Jalen Hurts quarterback sneak

The effectiveness of a sort of quarterback sneak was on full display in last Sunday’s Super Bowl. The Pittsburgh Steelers also used it in short-yardage situations on a few occasions this past season. Now the NFL’s competition committee is expected to address a possible rule change because of it.

Philadelphia Eagles signal-caller Jalen Hurts had six rushing first downs against Kansas City that were courtesy of the sneak. Philly used two or three players to shove him forward on each.

Pushing the ball carrier has been a legal move in the league since 2005 and on the college level since 2013. After seeing it so much this go-round — especially on the sport’s brightest stage — that might change.

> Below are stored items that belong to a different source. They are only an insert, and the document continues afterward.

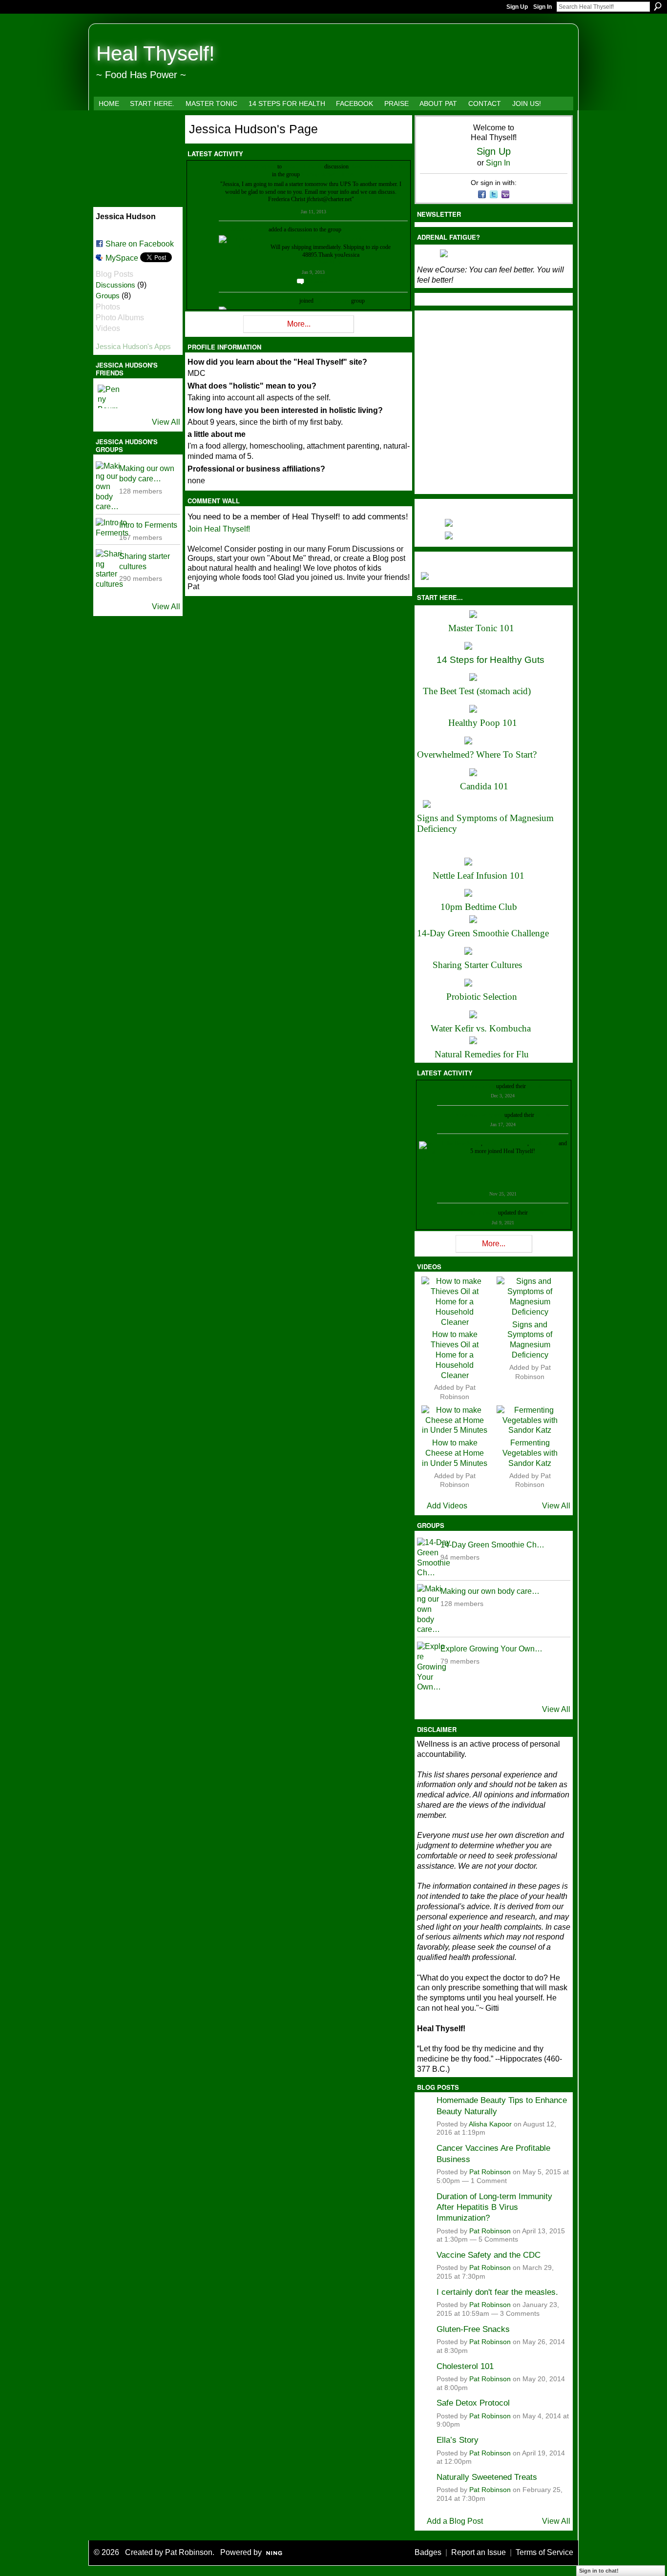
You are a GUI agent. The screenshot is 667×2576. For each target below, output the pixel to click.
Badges (428, 2552)
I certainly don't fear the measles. (497, 2292)
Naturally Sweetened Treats (487, 2477)
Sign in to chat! (599, 2571)
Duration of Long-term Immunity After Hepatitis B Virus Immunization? (494, 2207)
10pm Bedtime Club (478, 907)
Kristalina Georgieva (479, 1115)
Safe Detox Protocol (473, 2403)
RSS (192, 330)
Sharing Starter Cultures (477, 965)
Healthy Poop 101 (482, 723)
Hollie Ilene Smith (460, 1143)
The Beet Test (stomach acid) (477, 691)
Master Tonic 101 (481, 628)
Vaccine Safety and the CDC (489, 2255)
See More (330, 262)
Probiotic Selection (481, 996)
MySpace (121, 258)
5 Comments (498, 2239)
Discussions (115, 285)
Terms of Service (544, 2552)
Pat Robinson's (332, 300)
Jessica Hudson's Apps (133, 346)
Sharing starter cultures (327, 174)
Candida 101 (484, 786)
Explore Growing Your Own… (491, 1649)
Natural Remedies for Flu (482, 1054)
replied (268, 166)
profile (534, 1086)
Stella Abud (543, 1143)
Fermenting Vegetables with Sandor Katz (530, 1453)
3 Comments (520, 2313)
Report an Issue (478, 2552)
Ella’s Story (458, 2440)
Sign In (542, 6)
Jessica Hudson (249, 229)
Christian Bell (479, 1086)
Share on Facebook (139, 244)
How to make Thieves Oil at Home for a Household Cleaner (455, 1354)
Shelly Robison (479, 1212)
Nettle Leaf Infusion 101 (478, 875)
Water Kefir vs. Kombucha (481, 1028)
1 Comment (489, 2180)
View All (166, 422)
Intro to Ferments (148, 525)
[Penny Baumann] (109, 396)
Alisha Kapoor (490, 2124)
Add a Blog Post (455, 2521)
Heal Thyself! (155, 53)
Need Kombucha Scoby (377, 166)
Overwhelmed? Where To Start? (477, 754)
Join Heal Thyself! (219, 529)
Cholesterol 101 (465, 2366)
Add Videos (447, 1506)
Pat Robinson (490, 2172)
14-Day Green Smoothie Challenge (483, 933)
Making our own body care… (490, 1591)
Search (658, 6)
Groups (108, 295)
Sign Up (517, 6)
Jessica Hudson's (303, 166)
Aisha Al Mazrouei (505, 1143)
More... (299, 324)
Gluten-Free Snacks (473, 2329)
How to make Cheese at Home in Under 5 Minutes (454, 1453)
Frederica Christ (240, 166)
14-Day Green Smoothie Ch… (492, 1545)
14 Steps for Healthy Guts (490, 660)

“I think the league is going to take a look at this, and I’d be shocked if they don’t make a change,” Dean Blandino, a former NFL official and current FOX NFL rules analyst said to 33rd team. “I was talking to Sean Payton during Sunday’s game, and he said we’re going to do this every time next season if they don’t take it out. It amounts to a rugby scrum. The NFL wants to showcase the athleticism and skill of our athletes. This is just not a skillful play. This is just a tactic that is not an aesthetically pleasing play, and I think the competition committee is going to take a look at it.”

Hurts popularized the play and made it infamous in the Super Bowl, but the Steelers have used a version of it, as well, with a wide receiver pushing Kenny Pickett after going in motion.


He compared the popularized quarterback sneak play to a rugby scrum and added that it isn’t the type of action the NFL wants in its game. It seems like something that was better suited for the sport’s rough early stages.

This topic will almost definitely be on the docket when the competition committee meets at the scouting combine in Indianapolis and again before the NFL owners meeting in late March. Rule change recommendations would be voted on by the owners at the latter gathering. The committee can either recommend no change, advise a ban on pushing the ball carrier, or just outlawing it on sneaks. Steelers head coach Mike Tomlin serves on the competition committee.

Defenses would surely be in favor of an alteration and not having to deal with an unfavorable pile-up on crucial short-yardage plays. Steelers defensive tackle Cam Heyward said on his podcast last week that the way the Eagles run the play is not legal, because they don’t get fully set before snapping the ball.